• [Provided information]

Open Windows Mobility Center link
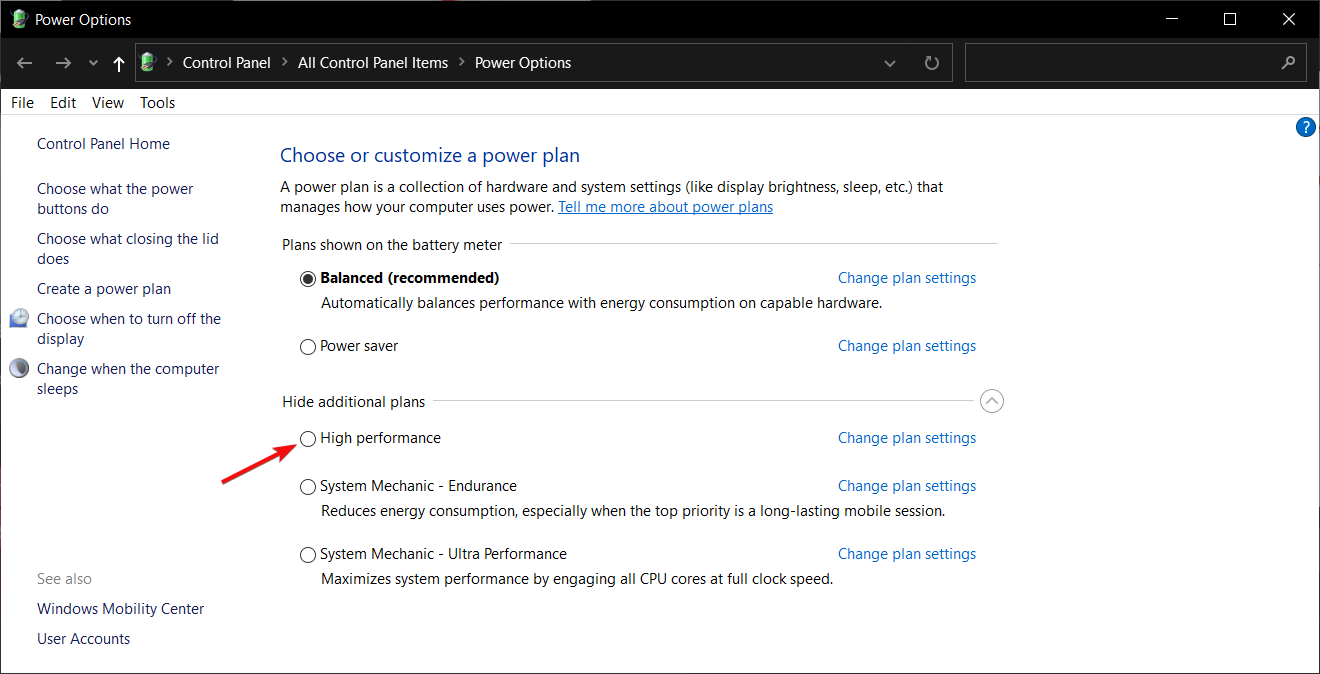Image resolution: width=1320 pixels, height=674 pixels. click(x=120, y=609)
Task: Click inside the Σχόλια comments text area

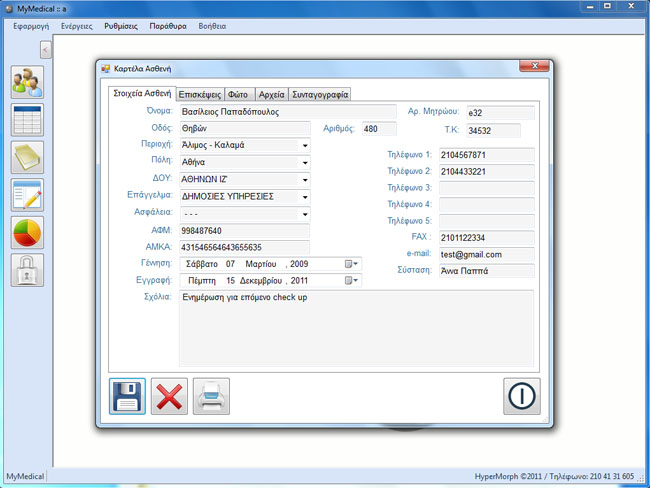Action: click(x=356, y=328)
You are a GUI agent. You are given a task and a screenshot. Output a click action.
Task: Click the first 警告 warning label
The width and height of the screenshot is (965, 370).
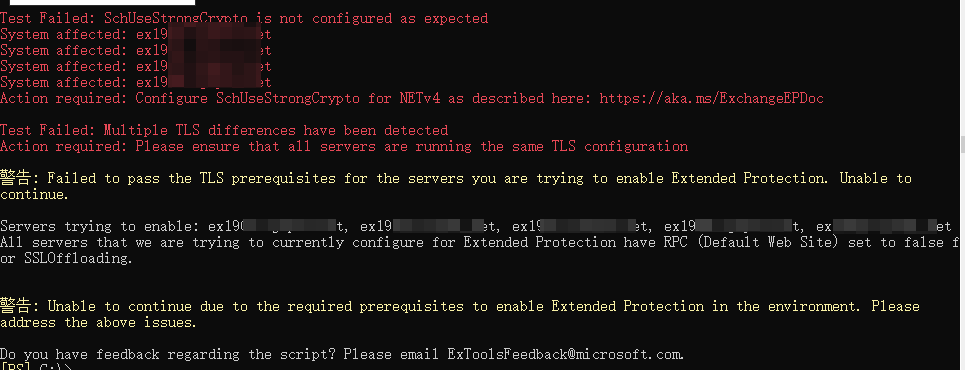[16, 178]
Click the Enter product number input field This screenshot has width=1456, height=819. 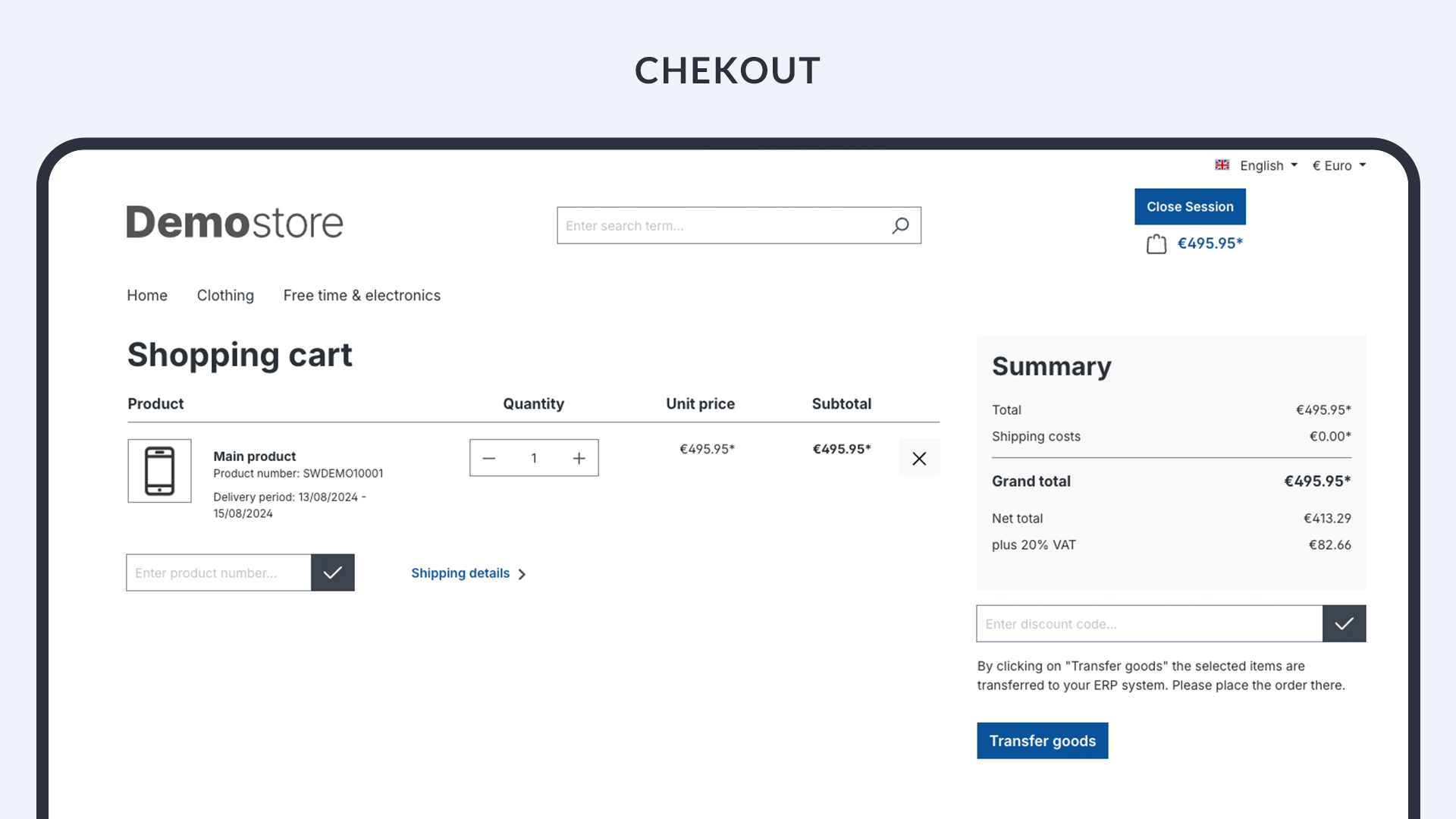click(x=219, y=572)
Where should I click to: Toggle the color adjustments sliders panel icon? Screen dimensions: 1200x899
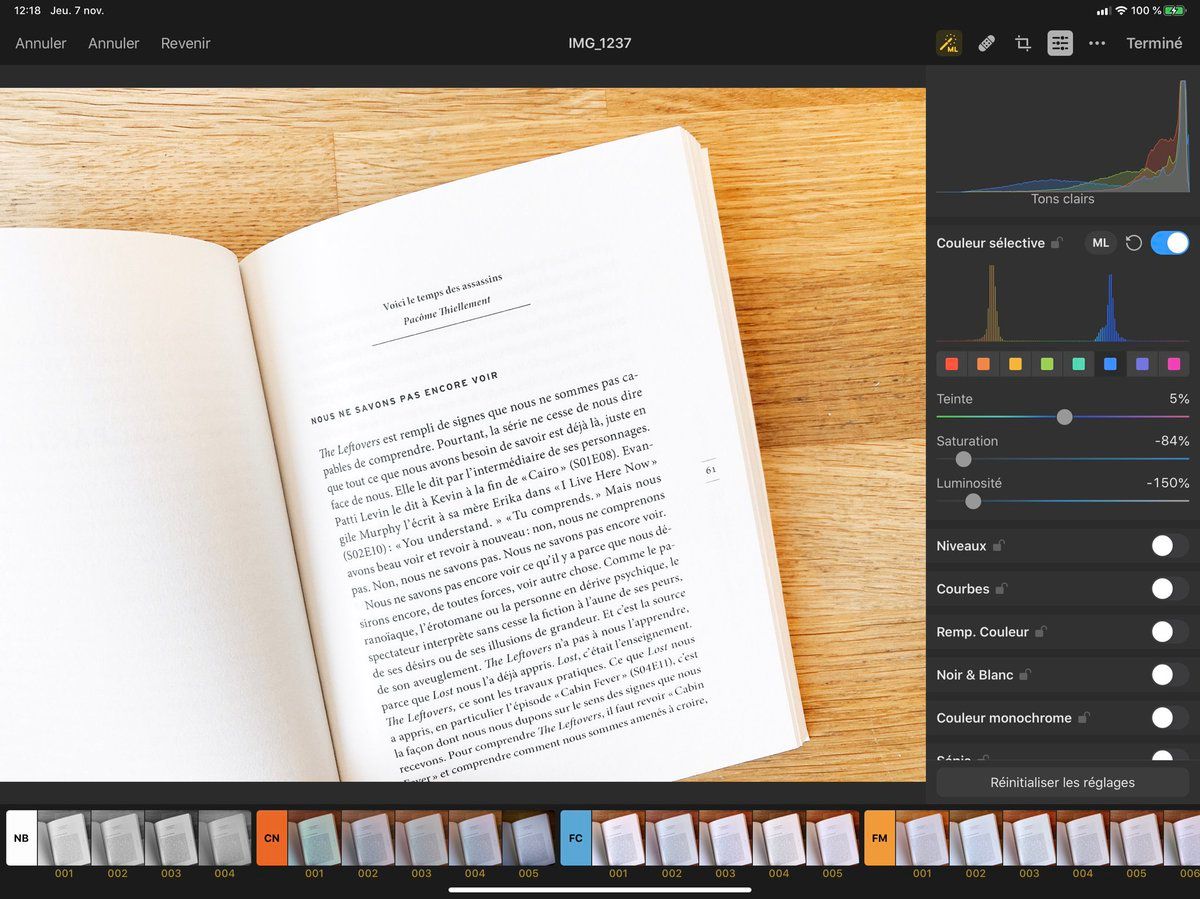click(x=1060, y=43)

• [What you should do]
In the entries above, find the line containing "Where should I". Transcribe it and every later line to the end, exactly, and leave out the pictures.

• [Response box]
Where should I click to: Toggle the color adjustments sliders panel icon? Screen dimensions: 1200x899
click(x=1060, y=43)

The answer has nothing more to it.